Table 1. Description
of file *.csv columns, with observations and limitations, to be used to generate labels by Module EtiqLF

The sample file distributed with the software (EXAMPLE.csv) was originally created in *.xlsx format and converted to *.csv, with column separation by semicolons. In the case of files generated with a comma as separator, these must be substituted by semicolons to ensure that the information is read and incorporated correctly by the system so as not to compromise label generation.
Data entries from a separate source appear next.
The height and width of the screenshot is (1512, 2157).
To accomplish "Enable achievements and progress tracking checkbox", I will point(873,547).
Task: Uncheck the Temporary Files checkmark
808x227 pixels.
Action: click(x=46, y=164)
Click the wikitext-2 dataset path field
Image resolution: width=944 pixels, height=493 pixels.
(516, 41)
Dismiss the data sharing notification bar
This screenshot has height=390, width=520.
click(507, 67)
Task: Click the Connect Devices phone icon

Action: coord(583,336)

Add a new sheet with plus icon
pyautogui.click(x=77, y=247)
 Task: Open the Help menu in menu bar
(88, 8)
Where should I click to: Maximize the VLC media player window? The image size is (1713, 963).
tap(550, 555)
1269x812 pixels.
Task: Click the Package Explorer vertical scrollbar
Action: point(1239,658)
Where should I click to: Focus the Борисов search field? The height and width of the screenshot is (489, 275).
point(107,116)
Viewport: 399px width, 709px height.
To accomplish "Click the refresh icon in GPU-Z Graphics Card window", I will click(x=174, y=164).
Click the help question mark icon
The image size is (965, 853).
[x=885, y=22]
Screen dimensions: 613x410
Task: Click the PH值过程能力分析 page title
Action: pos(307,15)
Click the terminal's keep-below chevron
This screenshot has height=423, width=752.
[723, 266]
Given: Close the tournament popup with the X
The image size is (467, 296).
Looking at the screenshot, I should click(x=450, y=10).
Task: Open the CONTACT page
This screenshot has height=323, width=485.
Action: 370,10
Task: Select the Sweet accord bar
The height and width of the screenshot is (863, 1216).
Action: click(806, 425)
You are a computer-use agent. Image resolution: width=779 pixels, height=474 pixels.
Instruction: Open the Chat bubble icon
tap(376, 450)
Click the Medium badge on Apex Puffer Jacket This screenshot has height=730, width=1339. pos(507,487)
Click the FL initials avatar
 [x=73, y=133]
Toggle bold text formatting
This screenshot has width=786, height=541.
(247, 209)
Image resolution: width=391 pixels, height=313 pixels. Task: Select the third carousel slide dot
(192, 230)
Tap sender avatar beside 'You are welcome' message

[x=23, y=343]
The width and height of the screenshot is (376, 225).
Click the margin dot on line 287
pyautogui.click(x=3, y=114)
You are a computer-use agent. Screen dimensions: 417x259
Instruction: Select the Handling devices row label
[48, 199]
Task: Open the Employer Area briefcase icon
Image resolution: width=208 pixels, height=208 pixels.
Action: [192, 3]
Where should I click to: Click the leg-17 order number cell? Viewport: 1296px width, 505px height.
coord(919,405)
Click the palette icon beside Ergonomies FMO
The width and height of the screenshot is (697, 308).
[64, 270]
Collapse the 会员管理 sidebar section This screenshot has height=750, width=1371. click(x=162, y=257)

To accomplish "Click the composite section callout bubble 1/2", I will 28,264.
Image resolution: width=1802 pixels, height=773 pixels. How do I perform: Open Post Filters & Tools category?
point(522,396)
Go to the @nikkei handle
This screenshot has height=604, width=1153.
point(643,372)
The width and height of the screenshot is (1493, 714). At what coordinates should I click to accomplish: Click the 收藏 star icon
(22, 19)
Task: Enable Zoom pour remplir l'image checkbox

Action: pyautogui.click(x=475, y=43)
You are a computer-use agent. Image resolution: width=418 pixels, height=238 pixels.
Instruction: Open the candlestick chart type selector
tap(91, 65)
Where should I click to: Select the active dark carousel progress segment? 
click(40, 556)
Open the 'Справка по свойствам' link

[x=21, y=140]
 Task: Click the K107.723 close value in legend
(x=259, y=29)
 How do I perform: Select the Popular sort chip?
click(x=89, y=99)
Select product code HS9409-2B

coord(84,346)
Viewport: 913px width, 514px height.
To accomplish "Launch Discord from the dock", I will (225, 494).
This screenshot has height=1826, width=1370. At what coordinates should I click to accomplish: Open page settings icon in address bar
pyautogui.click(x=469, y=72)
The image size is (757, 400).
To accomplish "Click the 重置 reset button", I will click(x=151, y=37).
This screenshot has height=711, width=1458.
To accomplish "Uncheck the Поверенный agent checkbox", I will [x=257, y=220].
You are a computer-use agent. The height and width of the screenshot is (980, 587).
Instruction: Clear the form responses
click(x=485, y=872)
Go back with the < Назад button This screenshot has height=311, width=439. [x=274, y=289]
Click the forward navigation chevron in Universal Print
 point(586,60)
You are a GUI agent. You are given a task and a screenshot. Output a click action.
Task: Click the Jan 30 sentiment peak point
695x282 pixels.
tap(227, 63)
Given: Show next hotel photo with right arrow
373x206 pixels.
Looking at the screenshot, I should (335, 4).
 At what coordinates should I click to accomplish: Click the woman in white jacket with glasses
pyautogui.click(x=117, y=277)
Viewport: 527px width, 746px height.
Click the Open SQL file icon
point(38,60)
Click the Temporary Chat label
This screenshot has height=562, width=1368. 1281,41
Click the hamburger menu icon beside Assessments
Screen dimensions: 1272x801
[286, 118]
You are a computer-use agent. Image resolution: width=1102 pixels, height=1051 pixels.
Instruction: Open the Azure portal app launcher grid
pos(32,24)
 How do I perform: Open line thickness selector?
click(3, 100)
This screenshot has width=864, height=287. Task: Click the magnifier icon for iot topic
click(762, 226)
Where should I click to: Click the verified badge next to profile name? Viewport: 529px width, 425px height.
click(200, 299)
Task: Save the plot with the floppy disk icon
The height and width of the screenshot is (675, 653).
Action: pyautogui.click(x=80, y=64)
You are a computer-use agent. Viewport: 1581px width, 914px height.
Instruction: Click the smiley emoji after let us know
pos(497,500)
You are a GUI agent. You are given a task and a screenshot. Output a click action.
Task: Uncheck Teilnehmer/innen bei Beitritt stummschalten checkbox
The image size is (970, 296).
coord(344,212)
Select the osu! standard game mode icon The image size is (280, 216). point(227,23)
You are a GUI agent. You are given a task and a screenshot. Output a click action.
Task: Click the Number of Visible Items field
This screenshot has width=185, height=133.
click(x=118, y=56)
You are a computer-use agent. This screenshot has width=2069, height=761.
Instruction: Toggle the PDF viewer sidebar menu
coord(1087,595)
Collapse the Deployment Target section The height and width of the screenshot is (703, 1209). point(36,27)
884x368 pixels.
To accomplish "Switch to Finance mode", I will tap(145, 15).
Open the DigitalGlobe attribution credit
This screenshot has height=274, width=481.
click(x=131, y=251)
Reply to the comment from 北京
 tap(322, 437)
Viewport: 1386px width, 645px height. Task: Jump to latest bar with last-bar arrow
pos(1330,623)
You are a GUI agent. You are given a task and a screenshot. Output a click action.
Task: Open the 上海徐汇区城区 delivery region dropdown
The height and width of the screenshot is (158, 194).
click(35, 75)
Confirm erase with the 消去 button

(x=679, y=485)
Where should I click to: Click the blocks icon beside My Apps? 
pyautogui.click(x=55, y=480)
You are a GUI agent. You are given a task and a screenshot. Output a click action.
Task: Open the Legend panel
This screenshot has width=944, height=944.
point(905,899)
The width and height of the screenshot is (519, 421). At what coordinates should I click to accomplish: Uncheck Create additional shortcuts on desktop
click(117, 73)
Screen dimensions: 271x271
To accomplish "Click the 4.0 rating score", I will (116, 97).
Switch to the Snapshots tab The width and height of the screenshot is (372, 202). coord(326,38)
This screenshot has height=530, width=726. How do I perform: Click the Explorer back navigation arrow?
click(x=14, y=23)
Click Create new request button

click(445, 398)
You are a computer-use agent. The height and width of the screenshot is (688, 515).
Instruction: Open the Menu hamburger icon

Once the labels were generated and distributed in the experimental area, software for field data collection can be used, e.g., the FieldBook system (Rife and Poland 2014Rife TW and Poland JA (2014) Field book: An open-source application for field data collection on android. Crop Science 54: 1624.), developed for mobile devices, freely available for both the Android and IOS platforms (Figure 2A). In order to use the barcode reading function of the program, the file with the experiment information that will be entered in the software must contain an identification column of each plot and the same information as the barcode (Location-Experiment-Plot), so that a given plot is localized efficiently (Figure 2B, COD field).

Figure 2.
Field data readout screen for trait E. turcicumspot in corn, through software Fieldbook (A) (Rife and Poland 2014Rife TW and Poland JA (2014) Field book: An open-source application for field data collection on android. Crop Science 54: 1624.) where the COD field shows the same data as the barcode (Location-Experiment-Plot) of the field label (B).

Data Capture Module (DataCapture)

The Module DataCapture displays registry control buttons (Insert and Delete) as well as the "Settings" button to establish a correct connection between the computer and the scale for later data transmission (Figure 3). A display stores the weight transmitted by the scale in continuous mode. Any change in the scale display will change the weight shown on the display of the software for storage in real time.

Figure 3
Main screen of module DataCapture.

If no configuration of the scale for continuous data transmission or equivalent denomination is available, the scale print button has to be pressed at each weighing so that the data is transmitted to the Module DataCapture. The scale manual or supplier must be consulted for the correct information.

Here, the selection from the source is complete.